El bajo porteño que recorrí en mis veintitantos tenía ese hálito, procesado de otro modo, con cierta angustia, desconcierto y haciendo del placer una forma de resistencia. Poniendo bombas intracapilares, criptomenemistas, que trataban de sabotear un “relato” de otra forma. Tomando lo que la corrupción desmedida (que nos vendía Página/12, del que éramos acérrimos lectores) y la vulgaridad sin colador, disfrazada de “apertura económica”, nos ofrecía para el goce (vinos, habanos, libros y CDs importados), pero dotándolo de un sentido subversivo. El placer crítico de la productividad elogiada y el desguace era un arma política, ahora se ve más claro. Todo era una forma de resistencia hedonista a la uniformidad (que no llamaría “neoliberal” por ser un cliché), al gestionismo frívolo y el economicismo rampante, a la reducción al número (uno a uno), a la avispa presidencial, al humor barato y pretendidamente “transgresor” del conductor canchero de turno. Nadie creía en ello. No era apoliticismo porque se hablaba de política entre amigos pero con otra retórica y modos, quizá más sofisticados o menos exhibicionistas que los de hoy. Era una política no partidaria ni de trincheras (moneda corriente estos días) que no caía en el cinismo de “dar la vida” por una militancia falaz que termina, a la vista está, en contrato, robo, omisión, caja o beca: un aparato del Estado paquidérmico e hipócrita al cual muchos someten su libido. Hay poca erótica fuera de esa sumisión estos días.

Había en la noche del bajo a fines de los noventa y principios de dosmil ese animismo, como un intelectualismo reconvertido o actualizado, lo que marca Libertella es común: lo cosmopolita, lo avant garde, lo libertino (restaurantes, bares, hoteles alojamiento, prostitutas, discotecas, etc.) la convivencia de lo lumpen y lo sofisticado y la emergencia de seres inadaptados o rarefactos. El bajo porteño siempre fue espacio de anomalías. Un barrio que pintó una canción como La ciudad de la furia de Soda Stereo: “Me verás caer, como un ave de presa”. Todo caían en el bajo, no había modo de zafar. Ese zafarrancho producía un vitalismo que no sé si hoy persiste, no lo visito tanto de día y nada de noche.

**Sección de datos**:
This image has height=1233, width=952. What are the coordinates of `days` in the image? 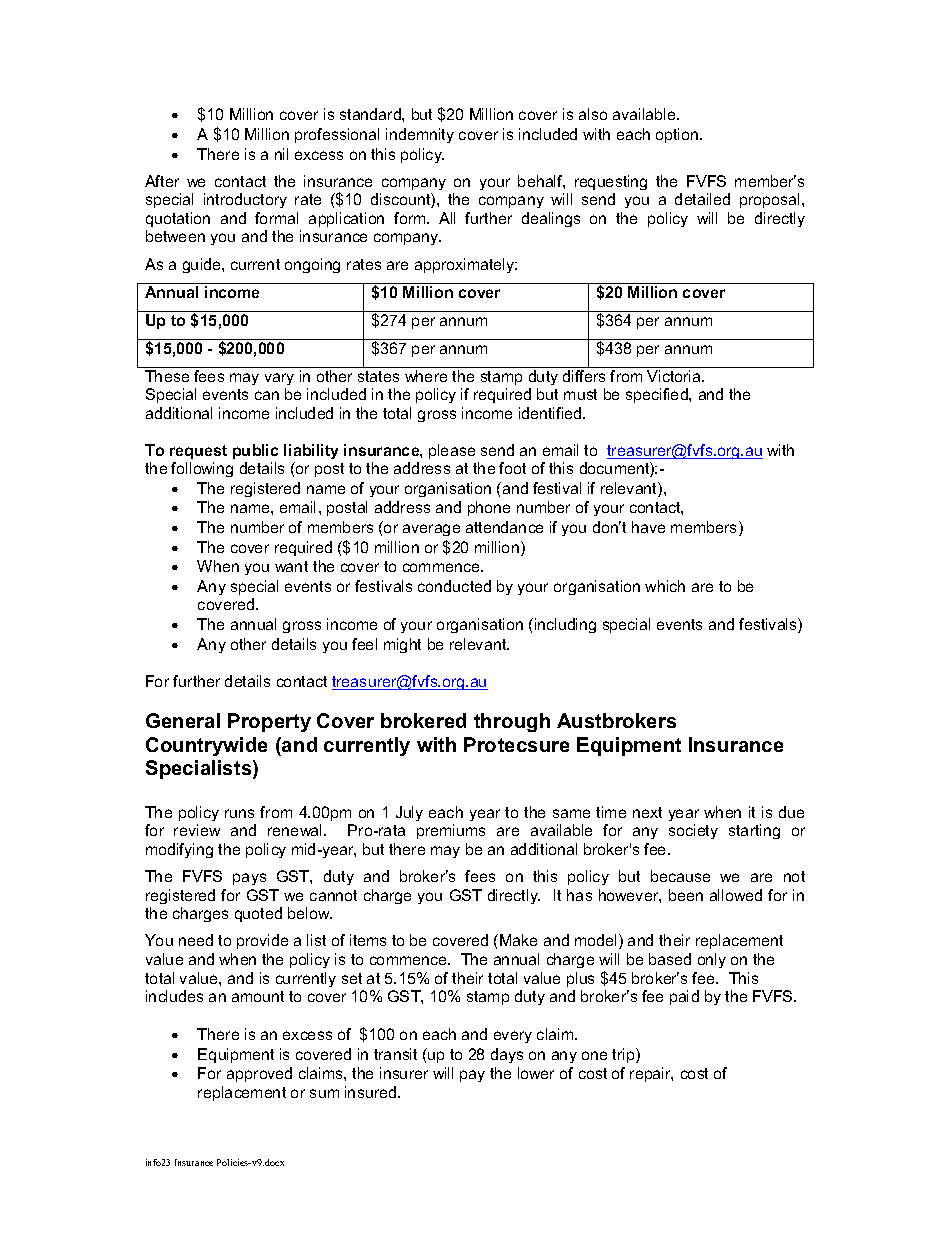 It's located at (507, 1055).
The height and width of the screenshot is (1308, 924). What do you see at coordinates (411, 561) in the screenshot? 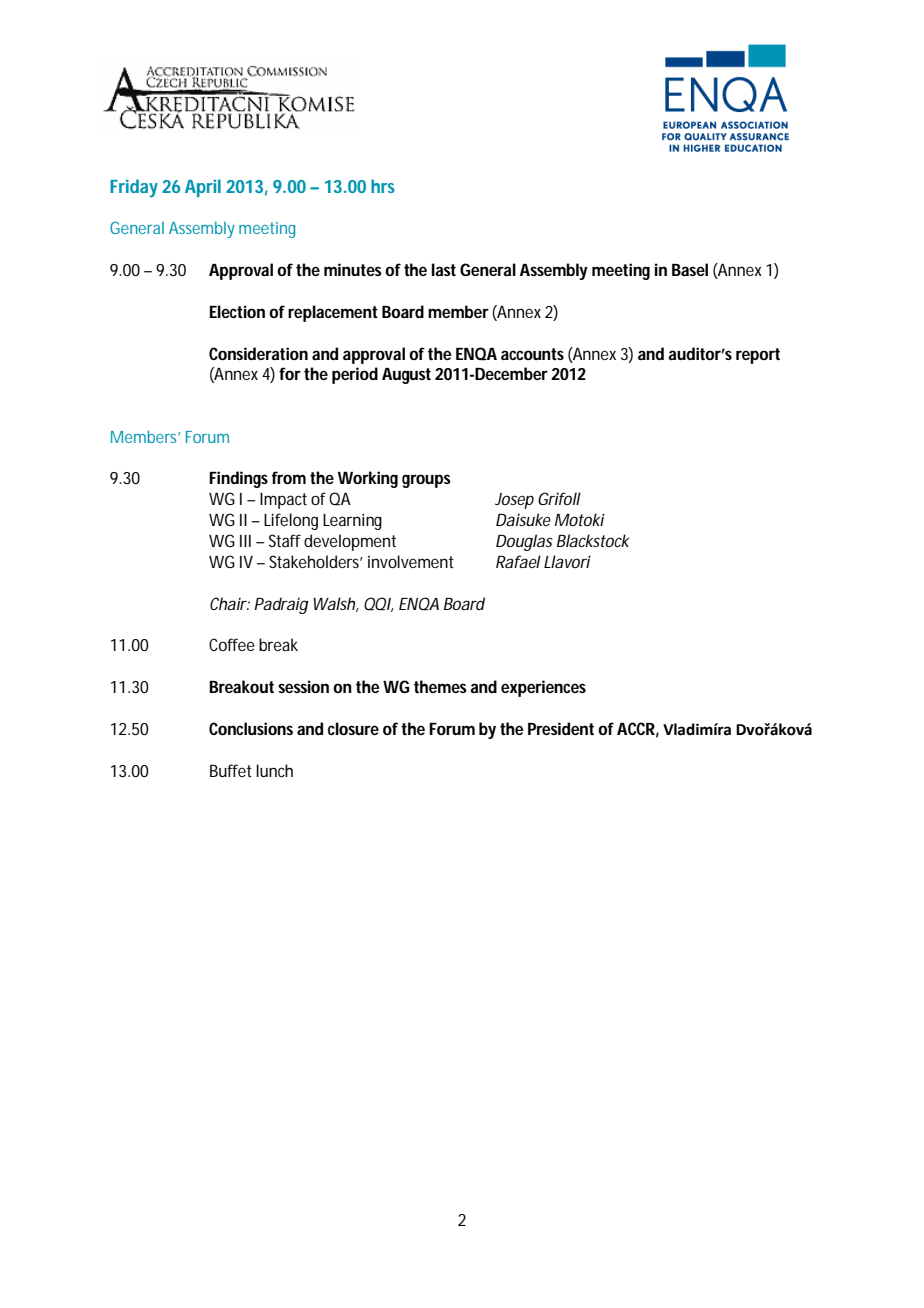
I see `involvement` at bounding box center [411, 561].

**Consigna 1**:
Indica si cada afirmación coincide con el texto sobre el bajo porteño. Contesta sí o no y copia las palabras del texto que lo deciden.
(a) Quien narra y sus amigos leían Página/12.
(b) El bajo porteño fue siempre un lugar de orden y normalidad.
(c) Hoy quien narra visita el bajo de noche a menudo.
**Consigna 2**: Prosigue el texto sobre el bajo porteño a partir de su última oración.

**Respuesta 1**:
(a) Sí: "que nos vendía Página/12, del que éramos acérrimos lectores".
(b) No: "El bajo porteño siempre fue espacio de anomalías."
(c) No: "no lo visito tanto de día y nada de noche."

**Respuesta 2**:
En Buenos Aires, ciudad en crisis (2003), J.J. Sebreli señala esa decadencia de la “zona”, como la llama. La bohemia beatnik y existencialista que transitaba las calles del bajo empezó a ser diezmada en los setentas por razzias policiales de las dictaduras de turno. Cuando el mundo en los sesenta y setenta era todo paz y amor, en la Argentina era todo plomo y fuego. No conocemos mucho el discurso contracultural, vitalista, ni amoroso, los escritores que lo ejercieron y habitaron (los citados Martínez Estrada y Libertella, Néstor Perlongher, Hugo Mujica, Rodrigo Tarruella, Christian Ferrer o Miguel Grinberg, por citar casos bien divergentes) siempre estuvieron en la banquina canónica, anarquizante y angélica. Lo mismo pasa con barrios como el bajo, San Telmo y Palermo viejo, de los pocos islotes experimentales, pulmones necesarios en aquella ciudad plomiza, policial, violenta, odiante. Acá gustamos de la victimización como manía y la sospecha como celebración. Todos quieren ser legitimados sin ofrendar nada.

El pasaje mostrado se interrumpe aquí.